Thursday, January 19, 2006

Wine and Cheese - Not a Match
I just love this stuff! There is so much dogma associated with wine appreciation, very little of which is supported by peer reviewed research. A report in the New Scientist comments on the dogma breaking work of Bernice Madrigal-Galan and Hildegarde Heymann of the University of California at Davis. Madrigal-Galan and Heymann had trained wine tasters evaluate the strength of various flavors and aromas in cheap and expensive versions of four different varieties of wine either alone and when preceded by eight different cheeses. The result was that the cheese suppressed many flavors, including berry and oak, and taste and tactile perception of sourness and astringency. “Heymann suggests that proteins in the cheese may bind to flavour molecules in the wine, or that fat from the cheese may coat the mouth, deadening the tasters' perception of the wines' flavours.” The research will appear online in March in the American Journal of Enology and Viticulture.

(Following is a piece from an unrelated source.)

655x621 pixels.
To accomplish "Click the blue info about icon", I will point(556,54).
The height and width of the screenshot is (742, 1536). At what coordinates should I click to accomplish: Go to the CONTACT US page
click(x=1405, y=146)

While most of us appreciate that wine and food can be a great mix, a little thought should make anyone realize that adding additional flavors, like food, into tasting a wine will affect the perception of what is actually in the bottle. I'm off to a big gun Burgundy tasting tonight – I wonder if they will serve any cheese? I’ll have to take a copy of this along. Oh yes, there will be a lot of huffing and puffing about it. EDIT: Why am I not surprised that the huffing and puffing has started already?

Thanks to Dave at Vinosense for posting a commentary on the Scotsman.com link to this research.